BEGIN Dataset content

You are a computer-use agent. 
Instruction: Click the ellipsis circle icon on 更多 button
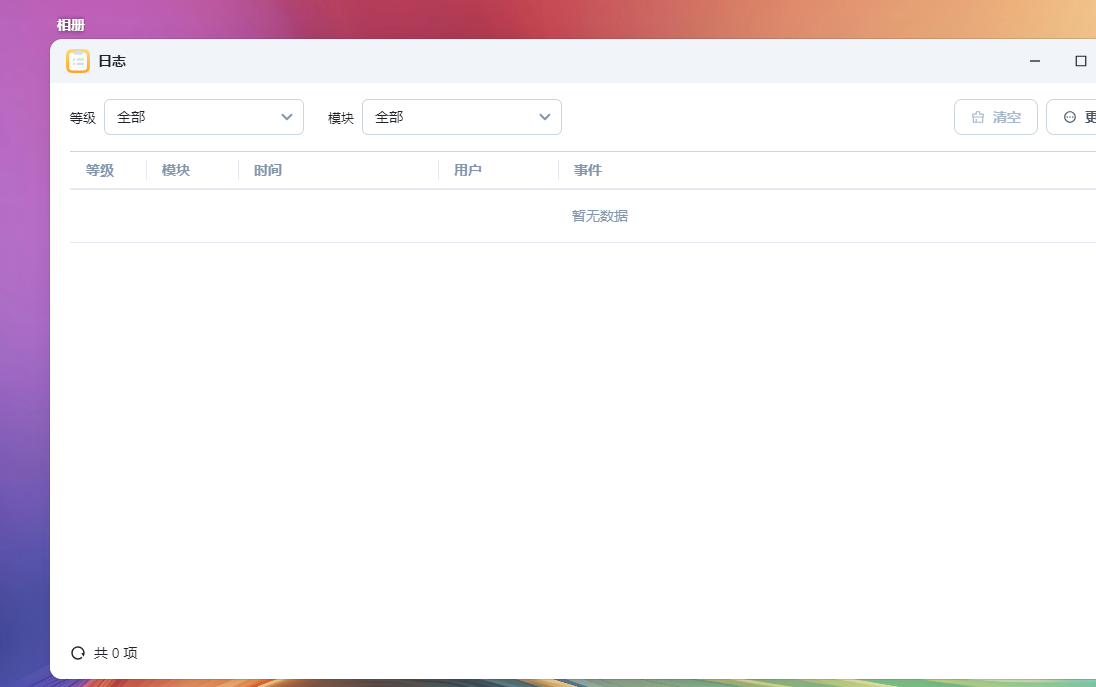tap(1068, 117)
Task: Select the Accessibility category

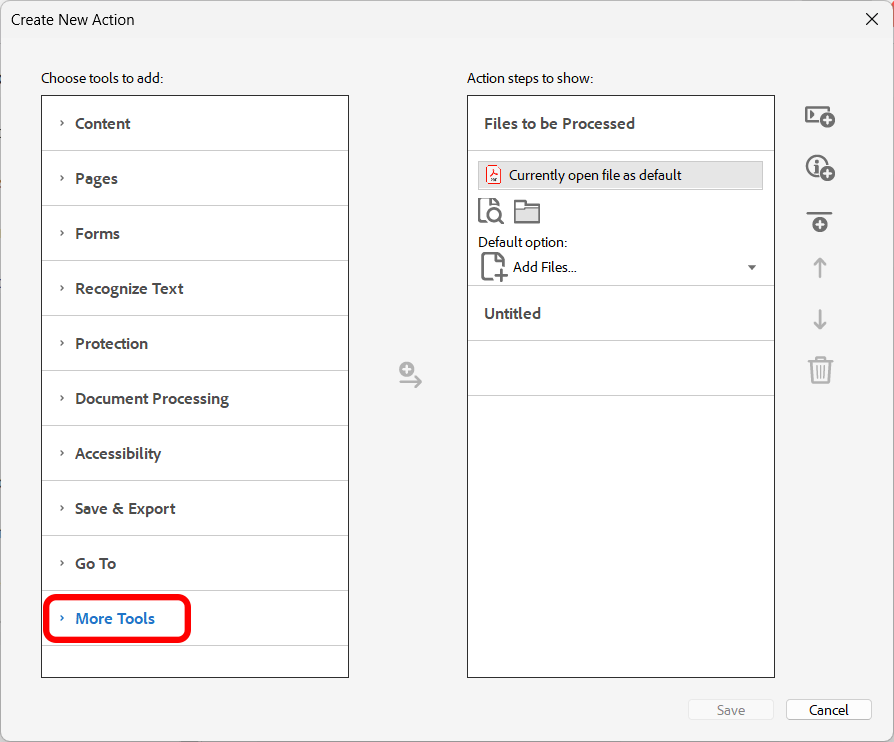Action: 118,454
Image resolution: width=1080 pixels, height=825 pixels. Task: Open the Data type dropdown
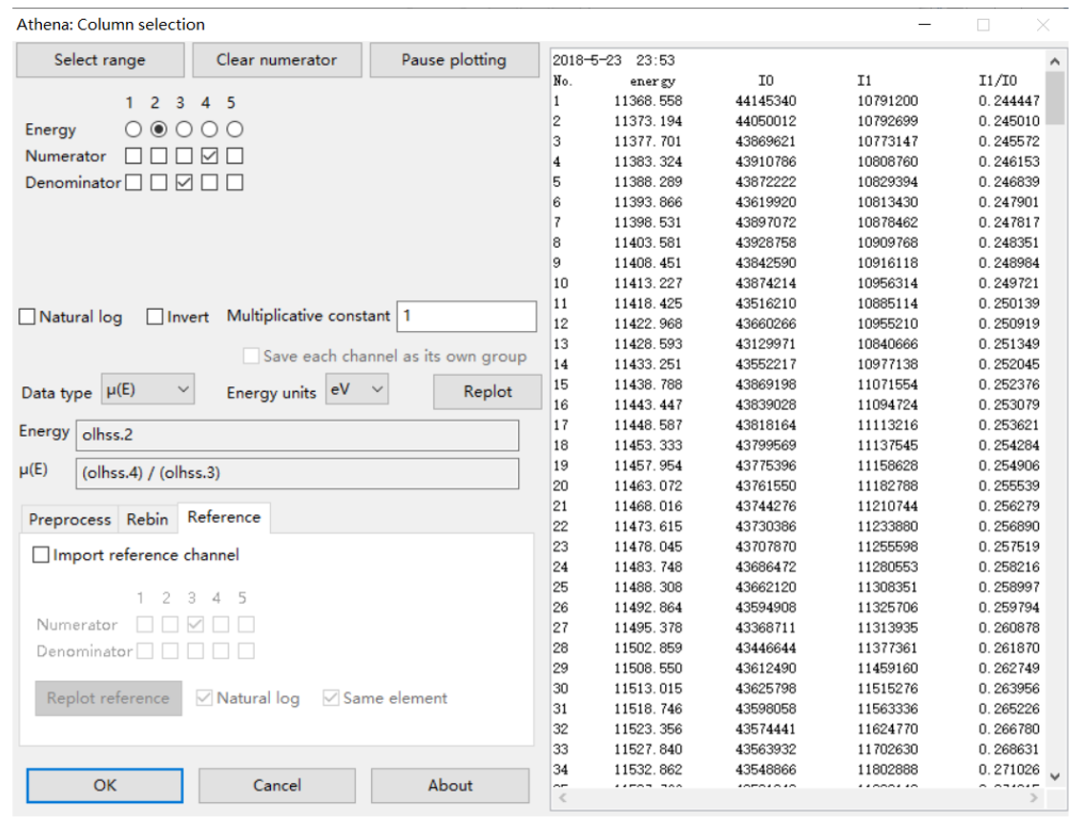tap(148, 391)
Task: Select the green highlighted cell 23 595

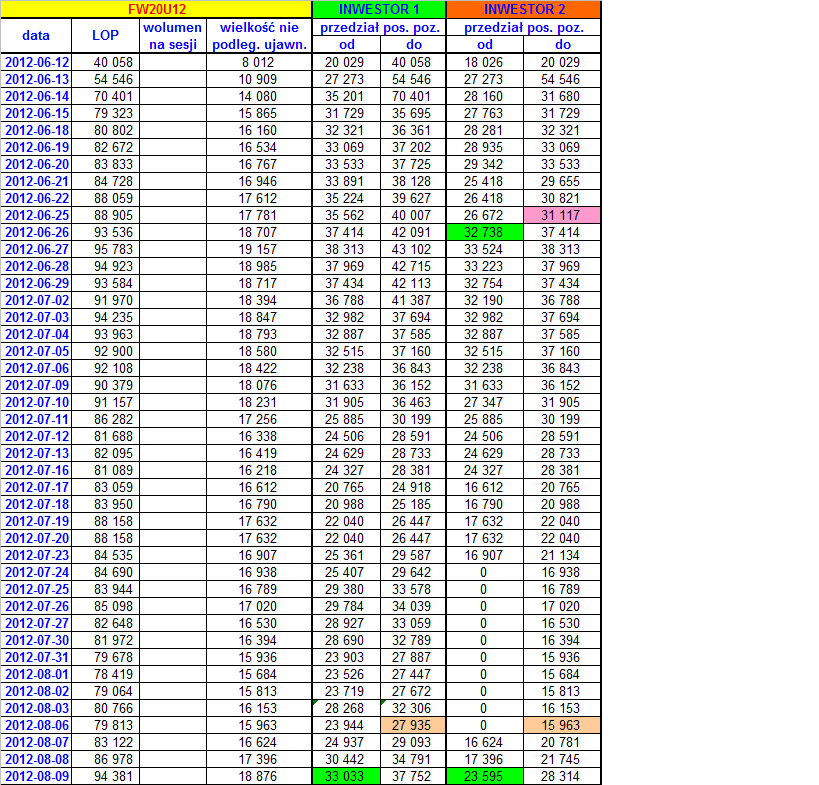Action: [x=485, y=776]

END Dataset content

Required work: Images must not appear in the copy; reproduce everything else in the records verbatim.

Your solution:
You are a computer-use agent. 
Instruction: Click the ellipsis circle icon on 更多 button
tap(1068, 117)
Task: Select the Accessibility category

Action: 118,454
Image resolution: width=1080 pixels, height=825 pixels. Task: Open the Data type dropdown
tap(148, 391)
Task: Select the green highlighted cell 23 595

Action: [x=485, y=776]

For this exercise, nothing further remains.